E pra falar dos últimos trabalhos, Laura Ferla, Gilson Fredy e Guilherme Carvalho. Vou me lembrar que um dia uma brasileira pobre, esquecida no interior do Maranhão, precisou do nosso socorro. Maria do Carmo estava falecendo nos nossos braços, às margens da ferrovia Carajás. Vou me lembrar do quanto corremos para tentar salvá-la. Não deu. Mas sei o quão forte era o nosso desejo de outro final para aquela história.

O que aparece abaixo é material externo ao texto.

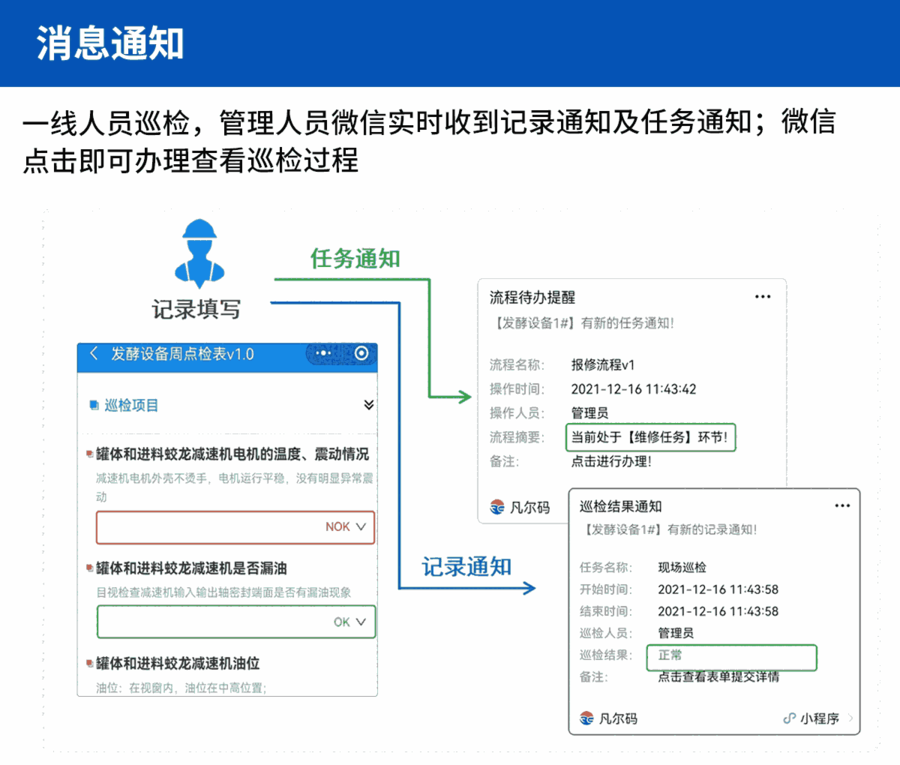
Task: Click the 巡检项目 section icon
Action: (x=93, y=406)
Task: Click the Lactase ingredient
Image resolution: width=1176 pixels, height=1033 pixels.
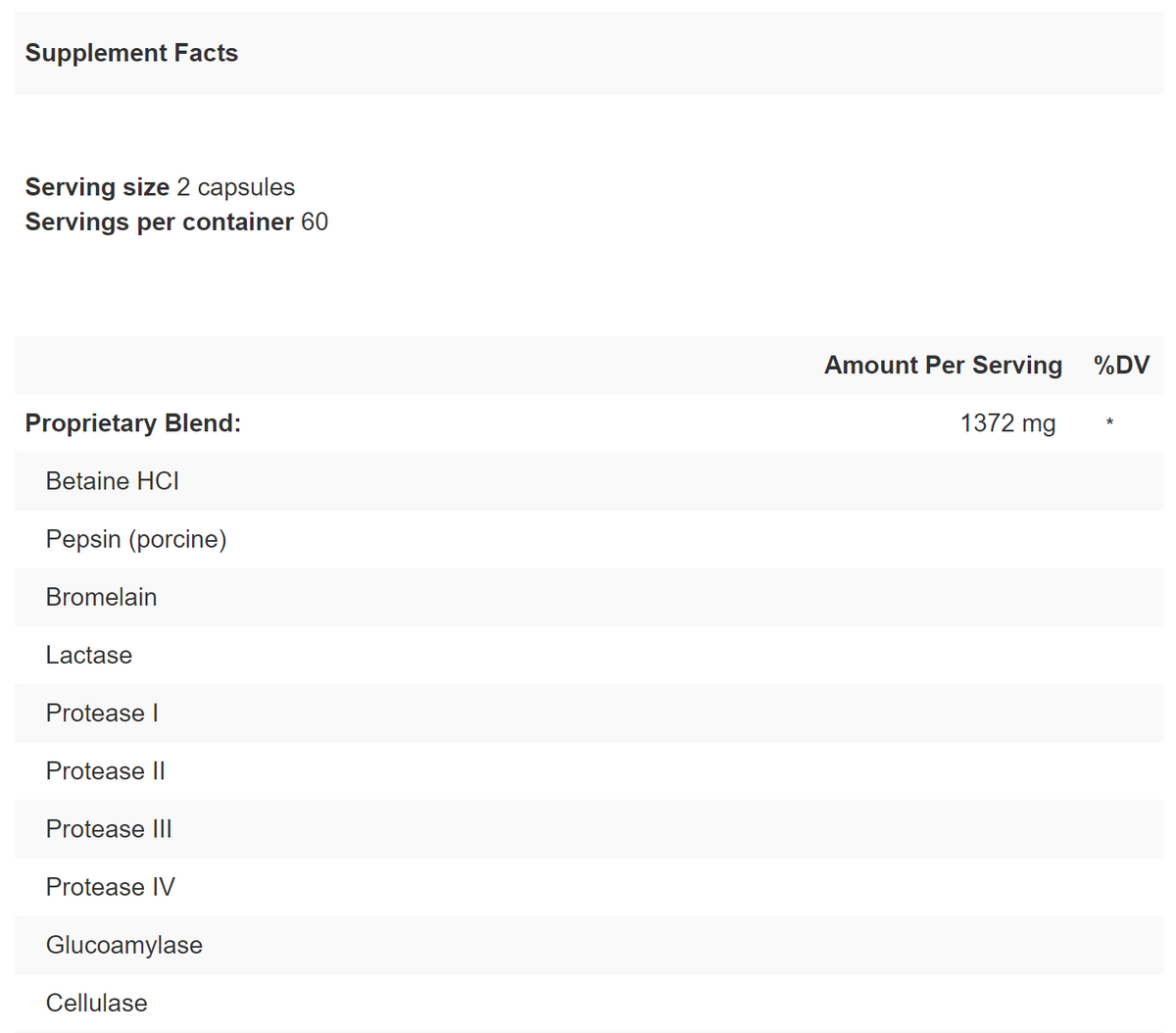Action: pyautogui.click(x=88, y=655)
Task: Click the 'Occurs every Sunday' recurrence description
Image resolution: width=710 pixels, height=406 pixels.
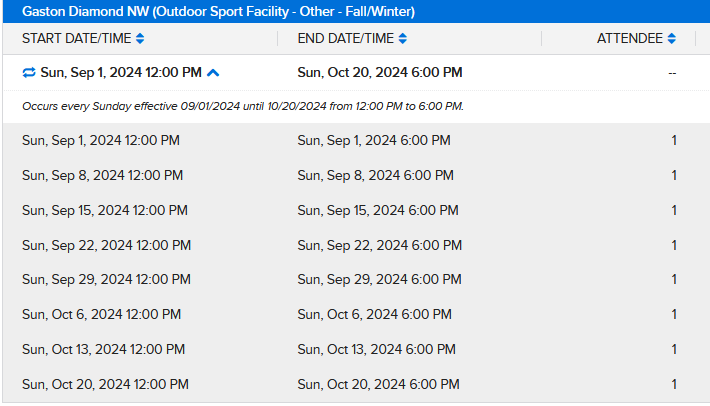Action: [243, 106]
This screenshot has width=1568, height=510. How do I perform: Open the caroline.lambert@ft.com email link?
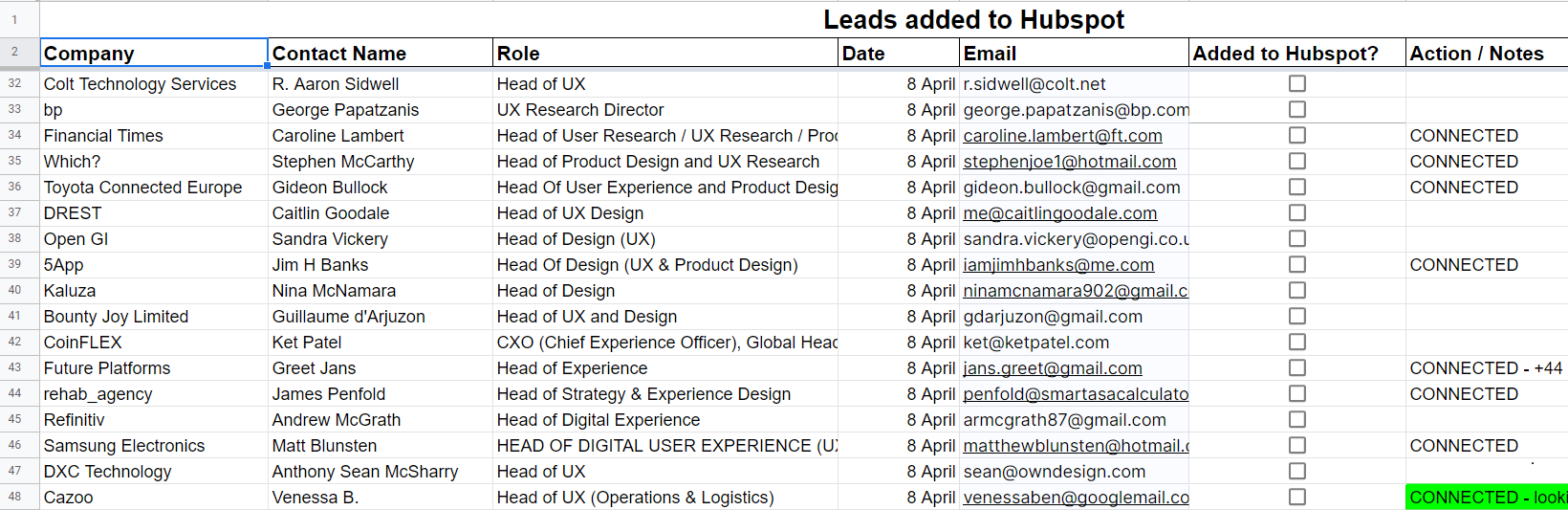[x=1062, y=136]

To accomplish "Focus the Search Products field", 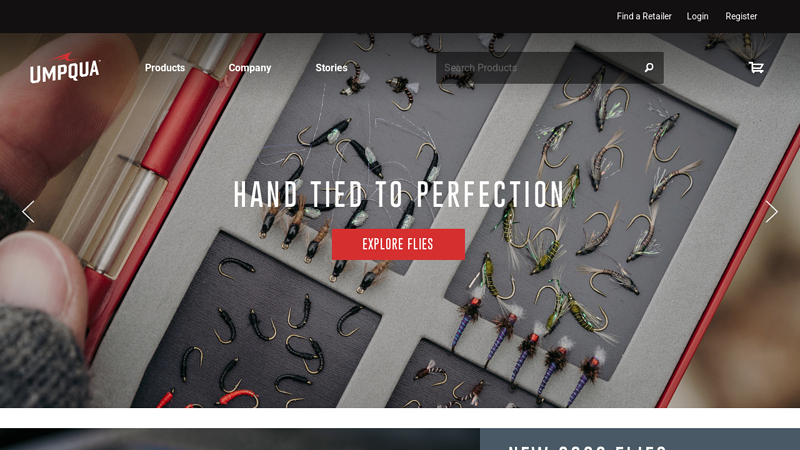I will click(541, 67).
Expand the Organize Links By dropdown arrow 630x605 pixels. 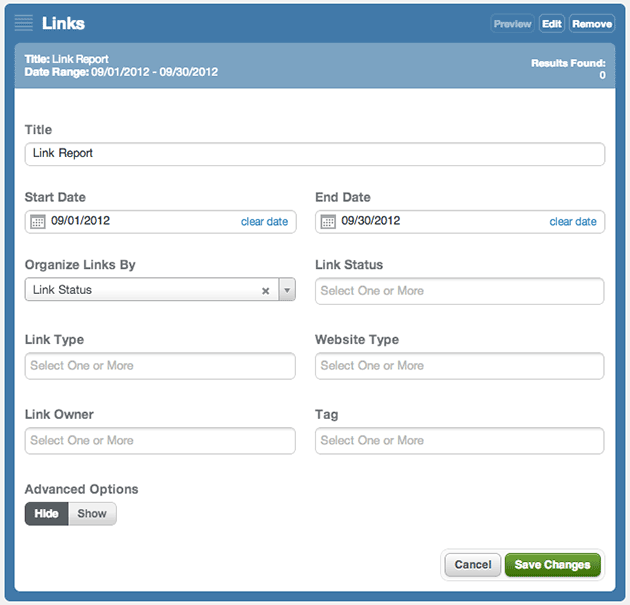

Com essa carta, cometo a injustiça de não citar todas as pessoas a quem devo gratidão e respeito. Mas quero agradecer a todos os produtores, editores de texto e imagem, repórteres, cinegrafistas, auxiliares e motoristas, a toda equipe técnica, iluminadores, operadores de áudio e teleprompter, a turma do videografismo , cabeleireiros e maquiadores, figurinistas e camareiras. A todos que colocaram carinho e responsabilidade na rotina do telejornal que construímos juntos. Sem vocês simplesmente não teria tantas memórias pra contar.
Por fim, quero sempre me lembrar que à Record devo gratidão pelas oportunidades. E também que por 15 anos ofereci exatamente o que prometi: trabalho. Foi assim em todos os momentos: na bancada do JR, como correspondente em Nova York ou Londres, nas coberturas especiais, na apresentação do Domingo Espetacular e, por último, como apresentadora e repórter do RRI.
Sou repórter!
Fui repórter do começo ao fim desse ciclo, ao persistir na defesa da notícia, da verdade. E quero me lembrar daqui 20 ou 30 anos que, num dos momentos mais dramáticos da humanidade, me posicionei ao lado da ciência e da vida. E lutei por preservar a dignidade profissional da qual não se pode abrir mão. Vou sempre me lembrar de quem caminhou junto comigo nessa jornada. Felizmente todos eles sabem quem são.
Vou me lembrar de conexão.
De olhar para a câmera e dizer: ‘Olá, boa noite pra você!’
De desejar informar a cada um, olho no olho. Vou me lembrar das milhares de mensagens de incentivo que recebi dos telespectadores. E de entender o quão importante é criar um laço de empatia com o público, com verdade e humildade”.